▸ **WHAT THE TASK REQUIRES**: Only one stretch of the material below is wanted: everything from the line containing "info@fundacionmedife.com.ar (842, 679)" down to the line containing "Avoid mowing the grass too short (55, 1009)", both ends included. Repeat it exactly and skip the pictures.

##############################

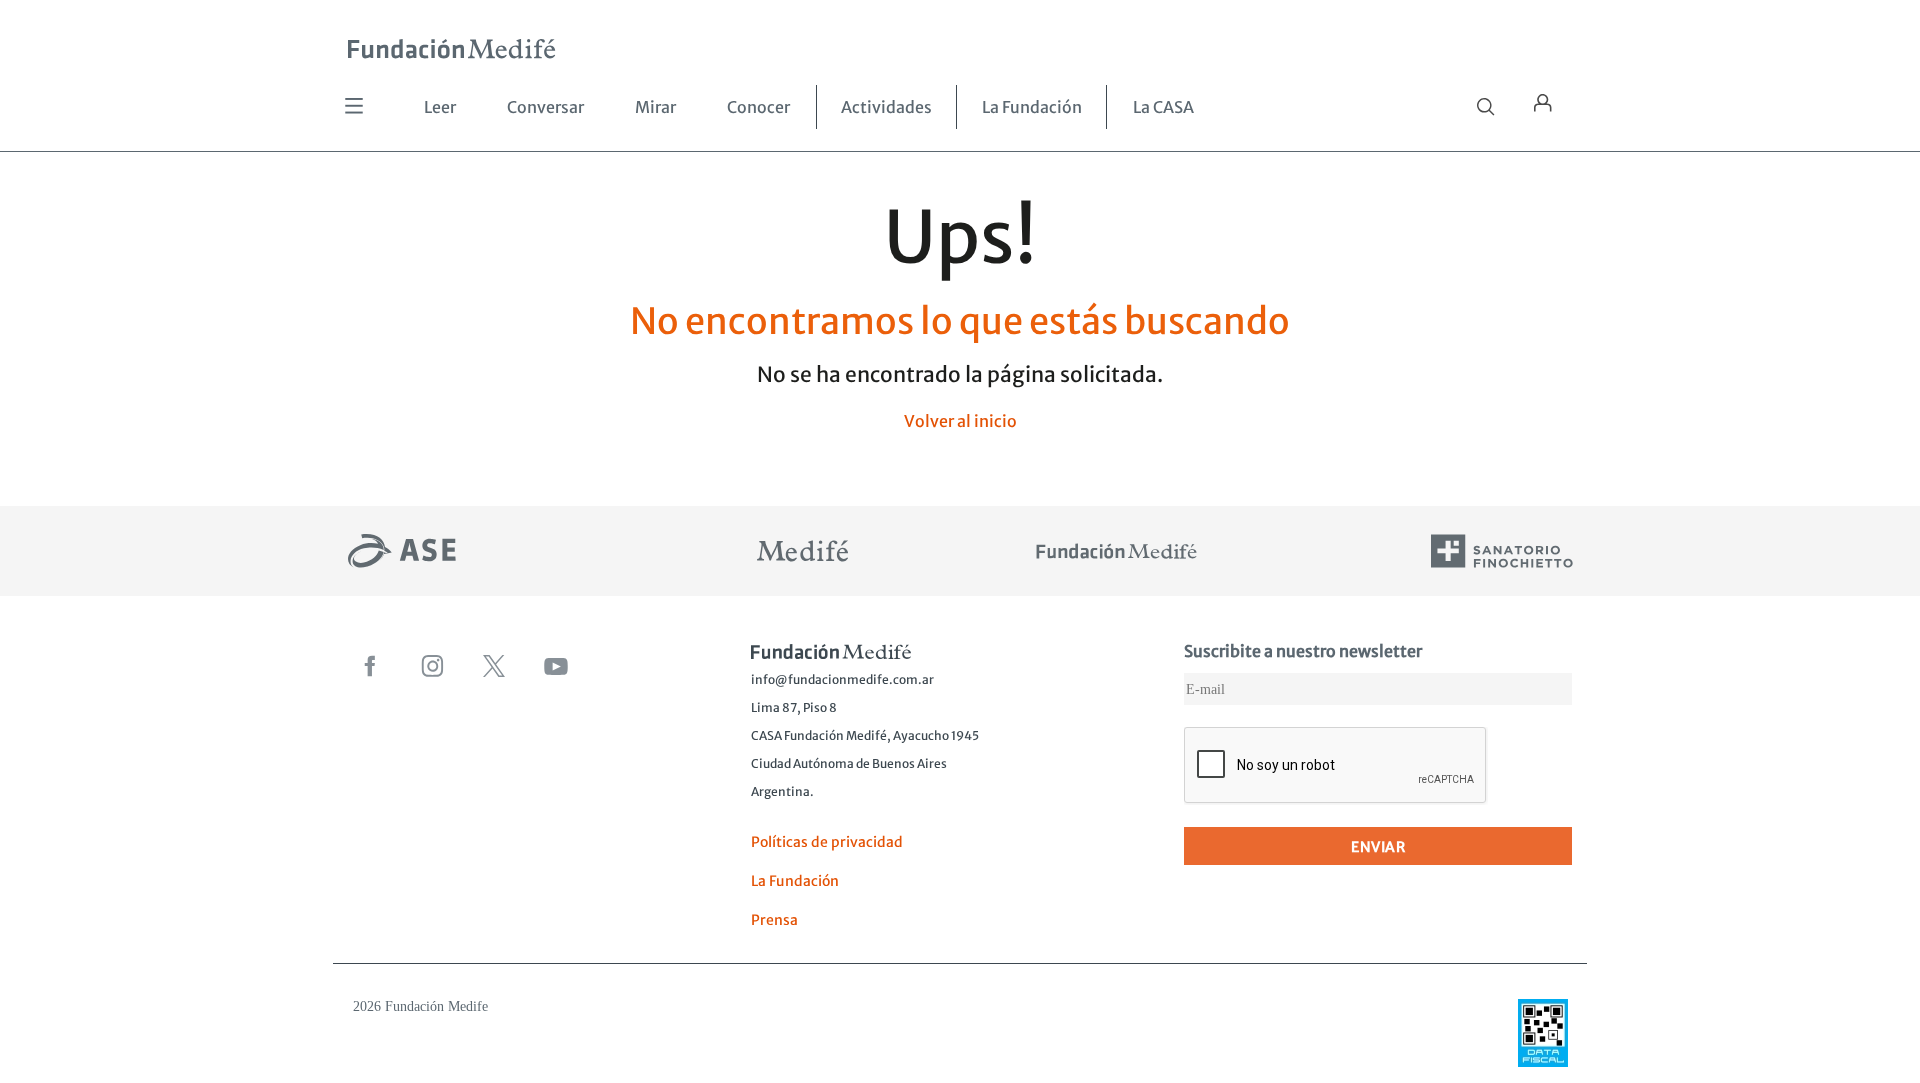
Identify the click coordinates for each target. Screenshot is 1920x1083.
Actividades (886, 107)
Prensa (774, 920)
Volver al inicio (960, 421)
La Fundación (1032, 107)
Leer (440, 107)
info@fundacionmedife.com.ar (842, 679)
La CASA (1163, 107)
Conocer (758, 107)
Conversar (545, 107)
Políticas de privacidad (827, 842)
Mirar (655, 107)
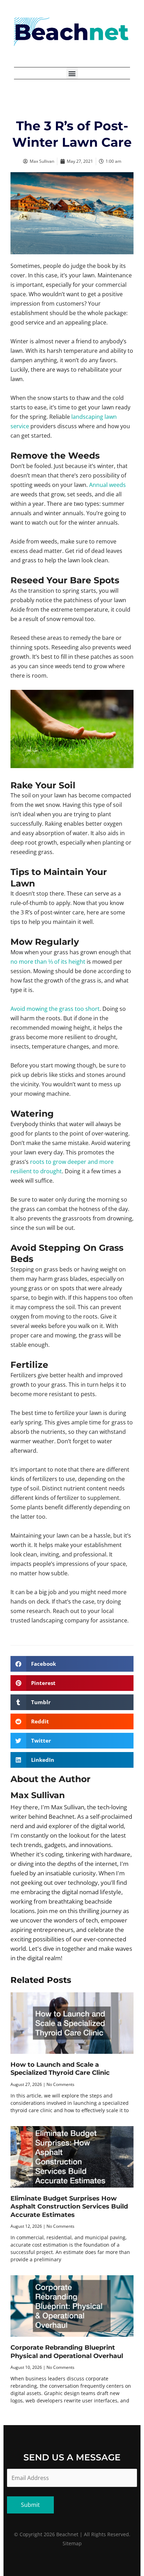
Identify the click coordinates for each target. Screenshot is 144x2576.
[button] (72, 73)
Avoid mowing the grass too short (55, 1009)
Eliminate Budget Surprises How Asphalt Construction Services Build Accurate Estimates (69, 2207)
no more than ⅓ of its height (47, 961)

##############################

▸ **ANSWER FOR THIS EXERCISE**:
info@fundacionmedife.com.ar (842, 679)
La CASA (1163, 107)
Conocer (758, 107)
Conversar (545, 107)
Políticas de privacidad (827, 842)
Mirar (655, 107)
Identify the click coordinates for each target. Screenshot is 144x2576.
[button] (72, 73)
Avoid mowing the grass too short (55, 1009)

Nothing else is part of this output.